Jerry Zaslove (1934 – 2021)

“Jerry Zaslove (left), one of SFU’s original English profs and an active voice in Vancouver’s cultural affairs, has died. He wrote about contemporary visual art, literature and critical theory.” FULL STORY

Cecil Paul 1931 – 2020

December 17th, 2020

Also known by his Xenaksiala name, Wa’xaid, Cecil Paul (right) was one of the last fluent speakers of his people’s language. He was born on November 28, 1931 in the Kitlope and raised on fishing, hunting, trapping and gathering. At the age of ten he was torn from his family and placed in a residential school run by the United Church of Canada at Port Alberni, on Vancouver Island.

For years, Cecil suffered from the pain of the abuse inflicted there. After three decades of prolonged alcohol abuse, he finally returned to the Kitlope and the positive influence of his people’s knowledge and ways. Once Paul’s healing journey began, he eventually became an outspoken leader against the industrialization of his people’s land and traditional territory, working tirelessly to protect the Kitlope, the largest intact temperate rainforest watershed in the world.
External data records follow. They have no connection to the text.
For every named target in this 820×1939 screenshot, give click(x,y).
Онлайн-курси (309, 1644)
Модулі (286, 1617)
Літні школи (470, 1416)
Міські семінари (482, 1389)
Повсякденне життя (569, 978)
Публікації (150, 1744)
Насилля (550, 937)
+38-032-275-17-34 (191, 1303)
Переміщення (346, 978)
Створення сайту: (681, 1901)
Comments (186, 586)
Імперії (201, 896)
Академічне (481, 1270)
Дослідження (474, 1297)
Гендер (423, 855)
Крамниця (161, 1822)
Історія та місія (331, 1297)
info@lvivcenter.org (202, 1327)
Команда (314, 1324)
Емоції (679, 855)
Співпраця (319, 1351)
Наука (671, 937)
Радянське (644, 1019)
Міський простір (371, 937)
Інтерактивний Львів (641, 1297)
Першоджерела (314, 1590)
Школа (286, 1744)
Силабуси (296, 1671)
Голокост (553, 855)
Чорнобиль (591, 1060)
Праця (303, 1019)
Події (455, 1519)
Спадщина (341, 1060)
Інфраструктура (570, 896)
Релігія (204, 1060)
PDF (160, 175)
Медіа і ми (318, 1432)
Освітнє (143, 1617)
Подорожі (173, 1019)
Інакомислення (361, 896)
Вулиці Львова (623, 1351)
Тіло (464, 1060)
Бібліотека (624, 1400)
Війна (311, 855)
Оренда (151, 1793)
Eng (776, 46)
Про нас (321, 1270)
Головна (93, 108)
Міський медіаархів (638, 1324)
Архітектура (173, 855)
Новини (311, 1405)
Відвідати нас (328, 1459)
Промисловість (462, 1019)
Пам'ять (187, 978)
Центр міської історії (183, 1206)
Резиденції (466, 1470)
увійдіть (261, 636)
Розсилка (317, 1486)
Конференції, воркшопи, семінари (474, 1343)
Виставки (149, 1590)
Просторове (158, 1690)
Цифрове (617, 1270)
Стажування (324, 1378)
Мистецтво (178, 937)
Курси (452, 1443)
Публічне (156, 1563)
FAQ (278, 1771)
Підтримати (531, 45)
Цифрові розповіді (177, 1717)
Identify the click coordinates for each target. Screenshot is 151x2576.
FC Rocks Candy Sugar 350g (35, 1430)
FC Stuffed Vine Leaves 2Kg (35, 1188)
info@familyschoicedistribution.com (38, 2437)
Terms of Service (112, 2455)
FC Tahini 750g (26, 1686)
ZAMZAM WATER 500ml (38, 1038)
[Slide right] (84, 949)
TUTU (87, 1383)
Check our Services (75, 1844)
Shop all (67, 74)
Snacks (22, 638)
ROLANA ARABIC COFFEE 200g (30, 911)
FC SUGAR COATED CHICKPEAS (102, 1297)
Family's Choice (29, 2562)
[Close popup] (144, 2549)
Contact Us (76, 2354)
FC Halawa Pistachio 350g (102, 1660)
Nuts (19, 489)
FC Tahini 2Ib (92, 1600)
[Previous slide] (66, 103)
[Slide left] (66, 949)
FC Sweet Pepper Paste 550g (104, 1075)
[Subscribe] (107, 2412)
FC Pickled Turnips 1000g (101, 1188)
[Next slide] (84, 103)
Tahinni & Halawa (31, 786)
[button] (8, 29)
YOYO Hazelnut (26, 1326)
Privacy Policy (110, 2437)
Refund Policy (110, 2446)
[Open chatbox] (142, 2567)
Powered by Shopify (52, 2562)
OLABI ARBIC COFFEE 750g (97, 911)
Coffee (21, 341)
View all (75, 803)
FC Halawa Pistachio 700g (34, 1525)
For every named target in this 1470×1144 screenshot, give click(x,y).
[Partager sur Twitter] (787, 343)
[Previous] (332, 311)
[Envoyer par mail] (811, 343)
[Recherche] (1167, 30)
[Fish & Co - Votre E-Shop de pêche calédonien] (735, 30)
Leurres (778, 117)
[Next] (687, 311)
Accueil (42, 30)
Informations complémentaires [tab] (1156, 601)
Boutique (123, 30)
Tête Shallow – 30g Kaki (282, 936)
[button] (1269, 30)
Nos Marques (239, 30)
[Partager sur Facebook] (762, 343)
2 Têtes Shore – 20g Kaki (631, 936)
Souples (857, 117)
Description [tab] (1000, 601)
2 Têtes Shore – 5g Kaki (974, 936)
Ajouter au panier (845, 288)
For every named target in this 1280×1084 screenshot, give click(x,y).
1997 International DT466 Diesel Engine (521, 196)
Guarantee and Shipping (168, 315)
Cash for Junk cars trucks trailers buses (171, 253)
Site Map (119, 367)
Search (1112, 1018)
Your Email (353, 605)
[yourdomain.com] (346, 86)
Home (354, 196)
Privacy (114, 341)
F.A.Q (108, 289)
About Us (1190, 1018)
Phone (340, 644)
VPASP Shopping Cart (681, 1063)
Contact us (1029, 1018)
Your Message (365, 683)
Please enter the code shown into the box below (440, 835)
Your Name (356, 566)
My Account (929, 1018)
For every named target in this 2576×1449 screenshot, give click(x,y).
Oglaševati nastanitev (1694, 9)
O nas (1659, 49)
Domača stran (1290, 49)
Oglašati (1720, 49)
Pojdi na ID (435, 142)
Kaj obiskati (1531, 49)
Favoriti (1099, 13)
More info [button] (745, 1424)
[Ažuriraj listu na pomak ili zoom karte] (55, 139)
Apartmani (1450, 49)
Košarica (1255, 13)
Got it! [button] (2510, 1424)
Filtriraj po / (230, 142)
Paul is credited with spearheading successful efforts to have 325,000 hectares (800,000 acres) of coastal temperate rainforest declared off-limits to logging in 1994.

He co-authored two books with Briony Penn: Stories from the Magic Canoe of Wa’xaid (Rocky Mountain Books $30) and Following the Good River: The Life and Times of Wa’xaid (Rocky Mountain Books $38).

Cecil Paul and Briony Penn, May 25, 2015. Photo by Greg Shea.

“My name is Wa’xaid,” he says, “given to me by my people. ‘Wa’ is ‘the river’, ‘Xaid’ is ‘good’ – good river. Sometimes the river is not good. I am a Xenaksiala, I am from the Killer Whale Clan. I would like to walk with you in Xenaksiala lands. Where I will take you is the place of my birth. They call it the Kitlope. It is called Xesdu’waxw (Huschduwaschdu) for ‘blue, milky, glacial water’. Our destination is what I would like to talk about, and a boat—I call it my magic canoe. It is a magical canoe because there is room for everyone who wants to come into it to paddle together. The currents against it are very strong but I believe we can reach that destination and this is the reason for our survival.”

In January, 2020, in Kitamaat, Cecil Paul became an honorary member in the College of Fellows of the Royal Canadian Geographic Society and received the Louie Kamookak Medal, named for an Inuit historian, for “having made Canada’s geography better known to Canadians and to the world.”

John Pollack, as governor of the RCGS read aloud a proclamation that praised Paul’s “extraordinary determination and his ability to build consensus that saved the Kitlope.”

The Rainforest Action Network named him a “hero of the planet” for his leadership in saving the Kitlope.

Cecil Paul died on December 3, 2020.